The province’s system of collecting money to cover well cleanup costs is “only designed to work when things are booming,” and overestimates the value of companies’ assets, said Lucija Muehlenbachs, an economist at the University of Calgary who studies oilpatch liabilities. In most cases, the province doesn’t collect any upfront security on wells, allowing companies to put off cleanup until they have no money left to pay for it.

“It’s so obviously not a sustainable well-liability regime,” Muehlenbachs said.

The average time needed to reclaim all decommissioned wells is 198 years, the presentation said. Even the “best” company out of the 15 that have the largest backlogs of decommissioned wells would need 51 years. The “worst” company would need 2,830.

“We’re almost getting into geological times,” said Thomas Schneider, an accounting professor at Ryerson University who has tracked liability management issues in the oilpatch for years.

“Alberta was a have-not province (a) long time ago. It could very well be again in the not-too-far distant future and could have a lot of contaminated areas as a legacy of its oil and gas history.”

#### [REQUIREMENT A]
Transcribe everything in the entries from their first line down to the line containing "y-tick-label: 0.5×10⁻⁹ is".

#### [DATA FOR THIS TASK]

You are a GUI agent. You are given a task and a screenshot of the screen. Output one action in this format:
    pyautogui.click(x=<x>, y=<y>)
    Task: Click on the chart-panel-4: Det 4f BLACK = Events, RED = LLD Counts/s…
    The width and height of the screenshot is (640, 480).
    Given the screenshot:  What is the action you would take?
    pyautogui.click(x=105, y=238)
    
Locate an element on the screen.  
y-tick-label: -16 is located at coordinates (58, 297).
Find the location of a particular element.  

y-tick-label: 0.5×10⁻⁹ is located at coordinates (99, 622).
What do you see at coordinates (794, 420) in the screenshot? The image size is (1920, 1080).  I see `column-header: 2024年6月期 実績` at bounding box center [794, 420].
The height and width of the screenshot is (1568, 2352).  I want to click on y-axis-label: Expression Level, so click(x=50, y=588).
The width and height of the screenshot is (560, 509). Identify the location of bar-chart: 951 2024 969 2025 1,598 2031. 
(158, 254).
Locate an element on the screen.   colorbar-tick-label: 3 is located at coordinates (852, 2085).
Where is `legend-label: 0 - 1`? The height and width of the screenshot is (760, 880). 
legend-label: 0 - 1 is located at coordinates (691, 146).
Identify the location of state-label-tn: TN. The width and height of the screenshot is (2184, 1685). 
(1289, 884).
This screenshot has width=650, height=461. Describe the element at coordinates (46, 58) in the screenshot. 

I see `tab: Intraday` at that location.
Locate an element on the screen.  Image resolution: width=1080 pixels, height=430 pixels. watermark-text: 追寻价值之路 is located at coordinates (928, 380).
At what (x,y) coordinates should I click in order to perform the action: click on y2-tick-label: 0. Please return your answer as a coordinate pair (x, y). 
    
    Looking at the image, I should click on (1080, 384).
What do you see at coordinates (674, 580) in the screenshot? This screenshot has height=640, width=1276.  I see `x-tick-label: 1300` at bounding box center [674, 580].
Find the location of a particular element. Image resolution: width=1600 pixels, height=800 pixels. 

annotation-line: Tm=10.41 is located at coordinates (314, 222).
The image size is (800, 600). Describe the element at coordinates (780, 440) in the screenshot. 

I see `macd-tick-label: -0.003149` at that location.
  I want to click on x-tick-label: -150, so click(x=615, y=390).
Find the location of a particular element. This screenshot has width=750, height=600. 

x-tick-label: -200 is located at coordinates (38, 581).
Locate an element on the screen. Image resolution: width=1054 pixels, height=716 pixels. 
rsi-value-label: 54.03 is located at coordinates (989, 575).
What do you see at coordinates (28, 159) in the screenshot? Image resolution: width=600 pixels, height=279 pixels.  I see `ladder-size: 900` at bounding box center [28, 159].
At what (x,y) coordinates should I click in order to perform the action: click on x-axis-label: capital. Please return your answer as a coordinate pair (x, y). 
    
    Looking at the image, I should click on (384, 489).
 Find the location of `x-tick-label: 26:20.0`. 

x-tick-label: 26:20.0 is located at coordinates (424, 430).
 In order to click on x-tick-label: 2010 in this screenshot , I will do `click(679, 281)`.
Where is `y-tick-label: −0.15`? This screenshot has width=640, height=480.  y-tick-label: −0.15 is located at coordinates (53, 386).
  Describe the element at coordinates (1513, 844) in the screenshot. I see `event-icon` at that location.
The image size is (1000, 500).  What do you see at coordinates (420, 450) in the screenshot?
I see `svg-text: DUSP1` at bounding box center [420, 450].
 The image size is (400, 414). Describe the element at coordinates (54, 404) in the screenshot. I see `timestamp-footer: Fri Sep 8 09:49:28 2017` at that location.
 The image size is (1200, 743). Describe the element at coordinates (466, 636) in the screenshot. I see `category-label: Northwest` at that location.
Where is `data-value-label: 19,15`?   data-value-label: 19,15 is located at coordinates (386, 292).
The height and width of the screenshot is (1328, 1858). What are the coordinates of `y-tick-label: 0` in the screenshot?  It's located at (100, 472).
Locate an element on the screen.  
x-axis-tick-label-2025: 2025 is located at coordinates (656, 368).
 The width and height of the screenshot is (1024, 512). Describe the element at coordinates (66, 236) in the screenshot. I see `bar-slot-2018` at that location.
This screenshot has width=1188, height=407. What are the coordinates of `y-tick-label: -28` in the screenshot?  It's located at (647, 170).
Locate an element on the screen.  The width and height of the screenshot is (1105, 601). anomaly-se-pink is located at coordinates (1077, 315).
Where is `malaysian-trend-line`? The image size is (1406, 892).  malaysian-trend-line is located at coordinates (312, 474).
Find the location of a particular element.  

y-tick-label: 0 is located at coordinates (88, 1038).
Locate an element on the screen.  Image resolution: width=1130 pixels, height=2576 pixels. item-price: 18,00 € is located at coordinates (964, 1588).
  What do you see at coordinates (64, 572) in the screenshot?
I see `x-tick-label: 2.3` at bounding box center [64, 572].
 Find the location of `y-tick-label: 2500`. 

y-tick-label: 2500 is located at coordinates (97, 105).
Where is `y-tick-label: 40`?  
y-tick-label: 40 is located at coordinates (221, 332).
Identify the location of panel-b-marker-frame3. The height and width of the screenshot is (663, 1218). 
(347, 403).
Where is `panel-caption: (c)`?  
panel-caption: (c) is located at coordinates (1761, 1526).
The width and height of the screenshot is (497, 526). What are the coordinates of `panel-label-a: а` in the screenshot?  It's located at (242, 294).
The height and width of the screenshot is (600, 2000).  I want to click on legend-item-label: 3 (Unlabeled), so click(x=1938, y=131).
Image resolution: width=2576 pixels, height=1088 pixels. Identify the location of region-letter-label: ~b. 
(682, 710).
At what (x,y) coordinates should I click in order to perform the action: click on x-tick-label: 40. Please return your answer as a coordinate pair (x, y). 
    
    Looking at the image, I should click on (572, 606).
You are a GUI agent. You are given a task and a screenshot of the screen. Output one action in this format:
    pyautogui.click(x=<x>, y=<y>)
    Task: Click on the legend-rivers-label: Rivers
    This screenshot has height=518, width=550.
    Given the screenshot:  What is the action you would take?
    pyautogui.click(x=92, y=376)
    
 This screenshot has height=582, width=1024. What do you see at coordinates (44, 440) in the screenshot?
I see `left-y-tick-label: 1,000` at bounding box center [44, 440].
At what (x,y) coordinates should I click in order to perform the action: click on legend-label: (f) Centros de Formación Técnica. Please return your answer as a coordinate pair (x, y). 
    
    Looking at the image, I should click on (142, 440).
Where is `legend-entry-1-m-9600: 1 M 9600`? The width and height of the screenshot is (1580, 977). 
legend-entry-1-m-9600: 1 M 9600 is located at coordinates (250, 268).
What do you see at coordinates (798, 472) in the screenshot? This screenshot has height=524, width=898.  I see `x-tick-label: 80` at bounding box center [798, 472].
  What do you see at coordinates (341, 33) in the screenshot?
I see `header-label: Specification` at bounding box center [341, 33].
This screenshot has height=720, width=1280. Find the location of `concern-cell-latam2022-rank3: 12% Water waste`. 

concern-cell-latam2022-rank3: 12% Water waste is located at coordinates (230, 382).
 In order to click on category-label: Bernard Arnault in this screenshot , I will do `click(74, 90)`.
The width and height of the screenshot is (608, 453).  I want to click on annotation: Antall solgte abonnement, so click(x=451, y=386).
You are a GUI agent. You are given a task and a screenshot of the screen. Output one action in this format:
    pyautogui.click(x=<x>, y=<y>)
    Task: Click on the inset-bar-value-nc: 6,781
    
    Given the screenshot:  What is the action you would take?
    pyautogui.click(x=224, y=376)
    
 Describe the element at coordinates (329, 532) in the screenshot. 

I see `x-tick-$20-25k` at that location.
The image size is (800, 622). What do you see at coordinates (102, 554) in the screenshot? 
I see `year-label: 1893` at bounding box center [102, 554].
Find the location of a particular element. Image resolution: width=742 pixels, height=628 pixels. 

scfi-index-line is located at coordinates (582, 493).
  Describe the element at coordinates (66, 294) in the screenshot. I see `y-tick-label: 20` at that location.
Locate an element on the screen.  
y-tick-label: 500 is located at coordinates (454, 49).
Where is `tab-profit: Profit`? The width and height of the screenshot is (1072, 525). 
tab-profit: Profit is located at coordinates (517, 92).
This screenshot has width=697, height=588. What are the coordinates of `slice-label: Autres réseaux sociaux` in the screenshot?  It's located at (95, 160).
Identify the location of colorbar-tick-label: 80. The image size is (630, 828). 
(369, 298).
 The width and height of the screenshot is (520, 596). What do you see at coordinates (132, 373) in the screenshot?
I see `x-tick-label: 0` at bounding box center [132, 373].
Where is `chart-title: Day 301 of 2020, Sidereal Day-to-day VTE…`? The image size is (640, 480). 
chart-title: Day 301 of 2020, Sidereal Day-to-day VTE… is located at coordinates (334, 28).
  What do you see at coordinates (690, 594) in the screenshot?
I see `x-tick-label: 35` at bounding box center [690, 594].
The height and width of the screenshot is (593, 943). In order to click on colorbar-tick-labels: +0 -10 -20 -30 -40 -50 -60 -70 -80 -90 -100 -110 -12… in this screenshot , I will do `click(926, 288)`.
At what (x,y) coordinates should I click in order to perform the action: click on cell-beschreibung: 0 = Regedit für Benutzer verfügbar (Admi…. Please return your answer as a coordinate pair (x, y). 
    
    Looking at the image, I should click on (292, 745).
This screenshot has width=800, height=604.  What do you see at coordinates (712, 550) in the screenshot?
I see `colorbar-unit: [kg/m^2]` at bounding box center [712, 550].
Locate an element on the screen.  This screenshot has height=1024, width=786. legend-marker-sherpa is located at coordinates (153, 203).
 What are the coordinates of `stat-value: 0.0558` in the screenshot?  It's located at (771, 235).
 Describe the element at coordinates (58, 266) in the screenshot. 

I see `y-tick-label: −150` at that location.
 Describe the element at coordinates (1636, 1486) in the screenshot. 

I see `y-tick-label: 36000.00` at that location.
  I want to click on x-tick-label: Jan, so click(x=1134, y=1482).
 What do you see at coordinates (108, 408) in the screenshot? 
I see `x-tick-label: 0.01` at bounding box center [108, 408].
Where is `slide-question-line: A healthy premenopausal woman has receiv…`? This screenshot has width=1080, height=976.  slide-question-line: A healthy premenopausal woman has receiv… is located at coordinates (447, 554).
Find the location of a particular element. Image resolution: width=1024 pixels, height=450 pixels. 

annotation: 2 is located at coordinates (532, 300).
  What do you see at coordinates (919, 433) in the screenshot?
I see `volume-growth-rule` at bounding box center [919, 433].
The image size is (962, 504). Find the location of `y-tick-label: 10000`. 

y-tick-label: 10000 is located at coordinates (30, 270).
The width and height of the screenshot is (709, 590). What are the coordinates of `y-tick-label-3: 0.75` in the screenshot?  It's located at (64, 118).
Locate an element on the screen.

#### [REQUIREMENT B]
Restate word for word the part of the passage on Alberta well cleanup that runs from "The average time" down to "would need 2,830.".

#### [YOUR SOLUTION A]
You are a GUI agent. You are given a task and a screenshot of the screen. Output one action in this format:
    pyautogui.click(x=<x>, y=<y>)
    Task: Click on the chart-panel-4: Det 4f BLACK = Events, RED = LLD Counts/s…
    The width and height of the screenshot is (640, 480).
    Given the screenshot:  What is the action you would take?
    pyautogui.click(x=105, y=238)
    
Locate an element on the screen.  
y-tick-label: -16 is located at coordinates (58, 297).
Find the location of a particular element.  

y-tick-label: 0.5×10⁻⁹ is located at coordinates (99, 622).

#### [YOUR SOLUTION B]
The average time needed to reclaim all decommissioned wells is 198 years, the presentation said. Even the “best” company out of the 15 that have the largest backlogs of decommissioned wells would need 51 years. The “worst” company would need 2,830.